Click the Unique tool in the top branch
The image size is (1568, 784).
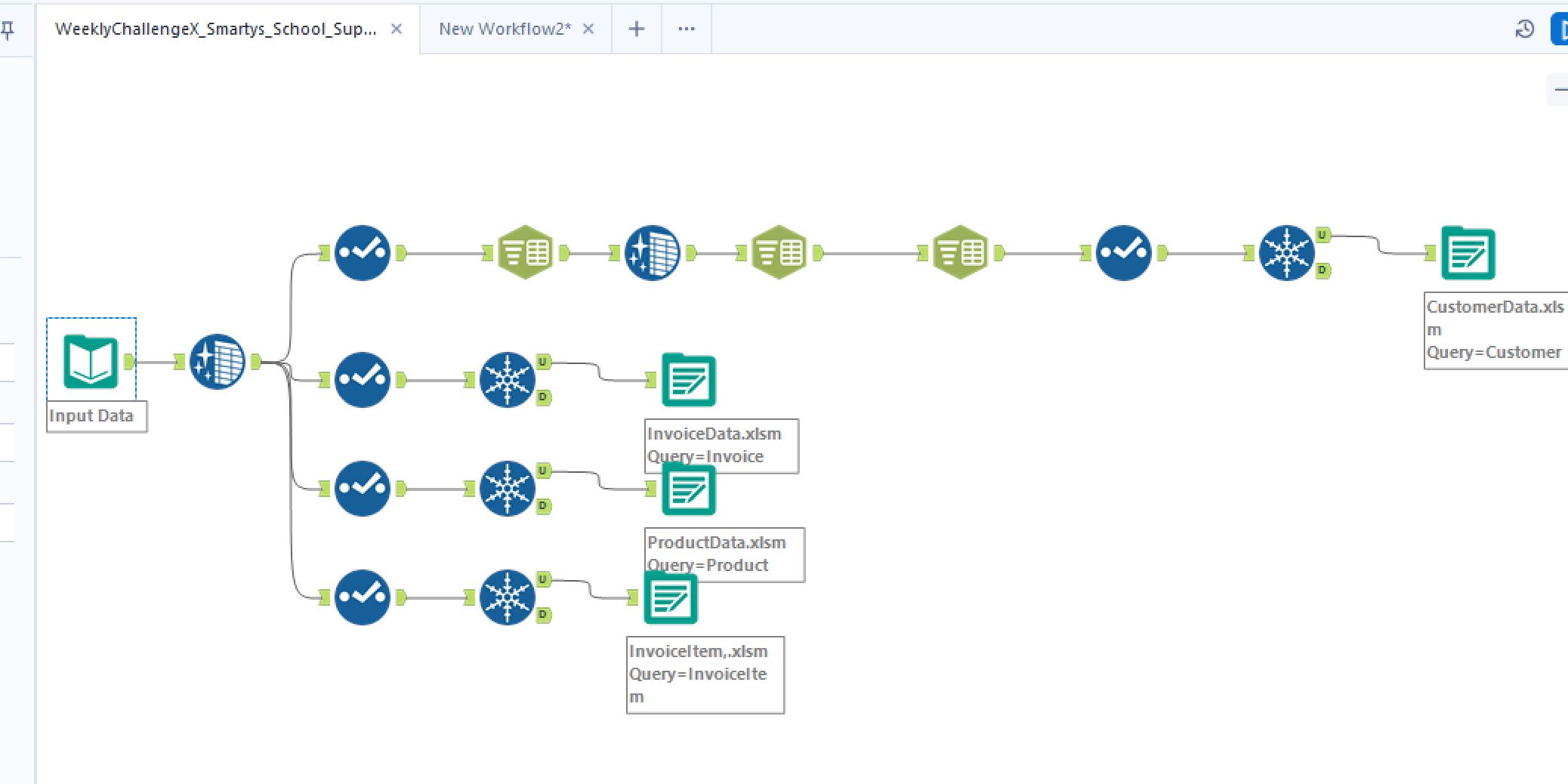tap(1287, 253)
---
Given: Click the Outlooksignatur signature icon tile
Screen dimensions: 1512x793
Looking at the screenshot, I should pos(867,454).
* * *
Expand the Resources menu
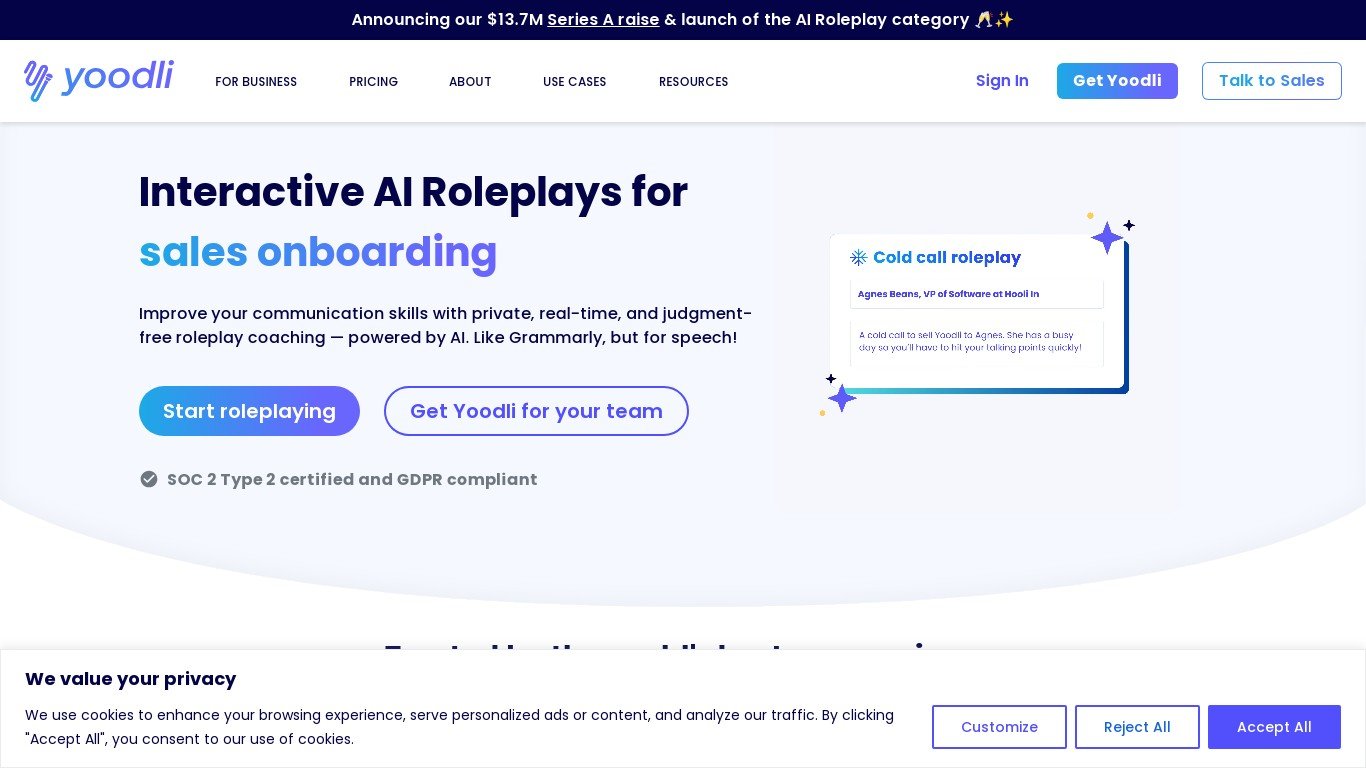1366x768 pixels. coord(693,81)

* [SET TASK] Copy out the records word for word, starting at the line that contains "Click the Unique tool in the top branch" and ending after the line that contains "tap(1287, 253)". Leave the pictures out of your answer.

* [TASK OUTPUT]
Click the Unique tool in the top branch
The image size is (1568, 784).
tap(1287, 253)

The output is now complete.